United States District Court, D. Hawaii

January 31, 2017




         On September 6, 2016, Defendant CIT Bank, N.A., formerly known as OneWest Bank N.A. (“Defendant”), filed its Motion to Dismiss or, in the Alternative, for a More Definite Statement (“Motion”). [Dkt. no. 30.] Pro se Plaintiff Magdalena Marcos Pascua (“Plaintiff”) filed her memorandum in opposition on September 19, 2016, and Defendant filed its reply on November 7, 2016. [Dkt. nos. 36, 37.] On November 7, 2016, this Court issued an entering order (“EO”) finding this matter suitable for disposition without a hearing pursuant to Rule LR7.2(d) of the Local Rules of Practice of the United States District Court for the District of Hawai`i (“Local Rules”). [Dkt. no. 38.] On December 7, 2016, Plaintiff filed a document that this Court construed as an additional memorandum in opposition to the Motion. [Dkt. nos. 41 (Plaintiff's document), 43 (EO construing document).] After careful consideration of the Motion, supporting and opposing memoranda, and the relevant legal authority, Defendant's Motion is HEREBY GRANTED. This Court must DISMISS Plaintiff's case WITH PREJUDICE because the pending state court case regarding the same property at issue in this case has priority.

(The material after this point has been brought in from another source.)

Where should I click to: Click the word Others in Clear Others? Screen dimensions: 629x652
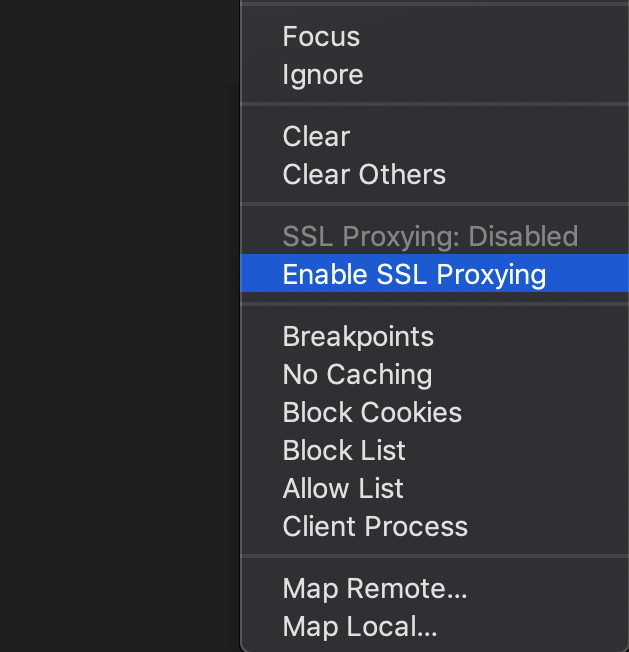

         On January 15, 2016, Plaintiff filed her Complaint under 42 U.S.C. § 1981, Fifth, Ninth, and Fourteenth Amendment of the U.S. Constitution and 18 U.S.C. § 1028 (“Complaint”). The Complaint alleges that Defendant has filed an action in state court to foreclose on Plaintiff's home (“Foreclosure Action”). According to the Complaint, the borrower on the loan that Defendant is trying to foreclose was Plaintiff's brother, Napoleon J. Marcos (“Marcos”). Plaintiff alleges that she purchased the house from Marcos for $200, 000, but he subsequently obtained loans from Defendant totaling over $500, 000 using Plaintiff's home as collateral. He used the proceeds from the loan to flee to the Phillippines. His whereabouts are currently unknown. [Complaint at ¶¶ 3-5, 7.] Plaintiff alleges that Defendant has attempted a wrongful foreclosure because: the property is in her name, not Marcos's; she never obtained a loan from, or entered into a contract with, Defendant; she has never been a customer of Defendant's; and Defendant is attempting to collect Marcos's debt from her under the guise of a foreclosure. [Id. at ¶¶ 3, 6, 8-9.]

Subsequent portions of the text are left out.